Şişli 'de kiracı olduğumuz cumbalı taş evin üç kat bahçesi vardı,
galiba asma bahçe buna derlerdi
7 yaşlarında iken 4 basamakla çıkılan 2. katdaki iki dev atkestanesi ağacının arasına halat gerer üstüne pike battaniye atar mahalledan toparladığım kapıcı ve muhallebi ve profitol çocuklarına Rum, yahudi, Ermeni küçüklerine -ki bu ayırımları öğrenmeme yıllar var- oyuncusu, müzisyeni hepsi kendim olduğum oyunlar oynar, Kardeşim Bediş'i de zorla sahneye sürerdim.
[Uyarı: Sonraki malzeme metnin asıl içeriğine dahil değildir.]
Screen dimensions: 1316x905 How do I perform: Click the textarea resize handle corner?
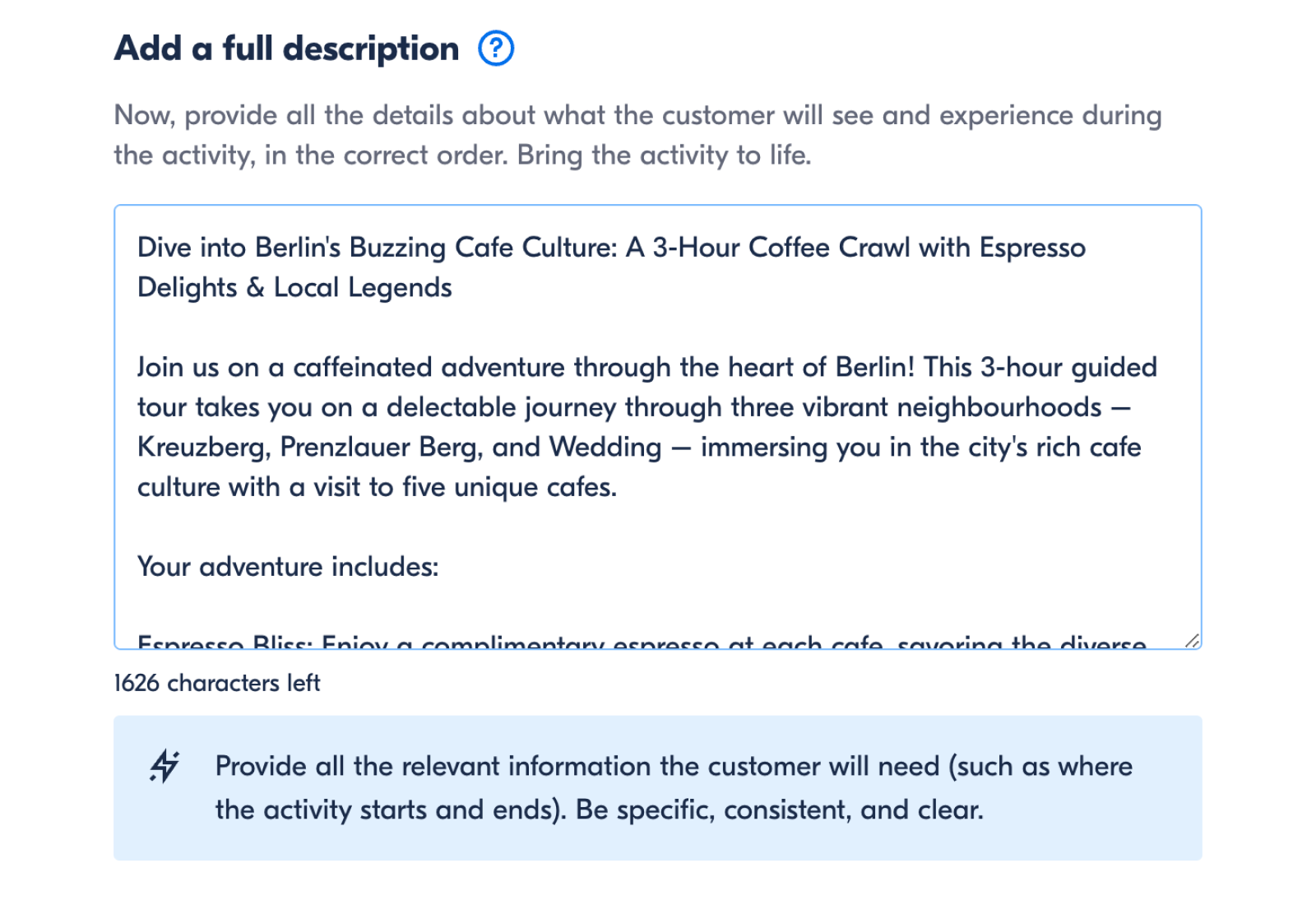(x=1192, y=640)
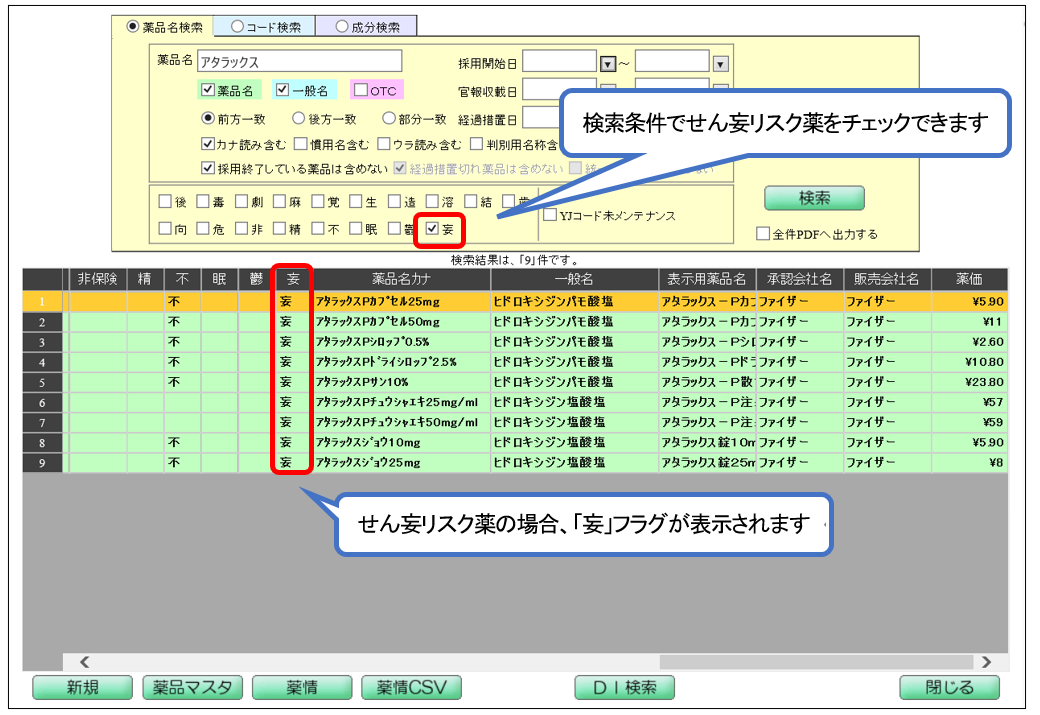Click the horizontal scrollbar left arrow
This screenshot has height=715, width=1040.
coord(84,661)
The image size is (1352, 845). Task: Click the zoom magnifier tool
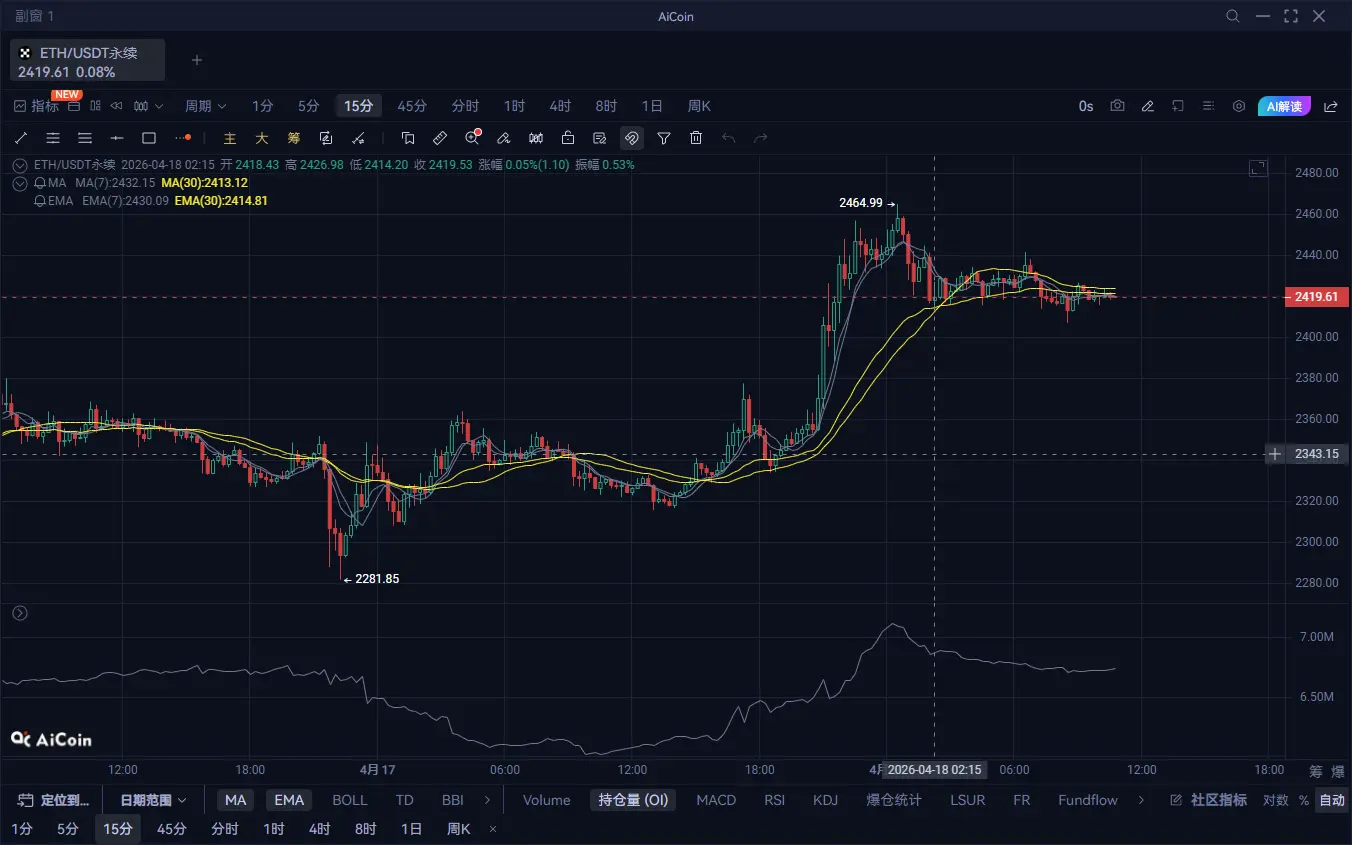[473, 138]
En küçüğümüz Tayfun daha annemin karnında ya da kundakta olmalı,
Allah'ın Takdiri hepimizden önce 15 Mart 2015 de gerçek yaşama göçtü
Oyunuma 15 dakika vardı.
Son Tahlilde adlı oyunum.
-Abi istersen oynama zaten seyirci az dediler ekipten
Hayır oynayacağım dedim.
Bu ne meslek aşkı ne de sanatı kutsallaştırmak gibi bir cengaverlikti
Oynamasam çökerdim
Oynadım oyundan sonra çöktüm hüznümün kıyısına.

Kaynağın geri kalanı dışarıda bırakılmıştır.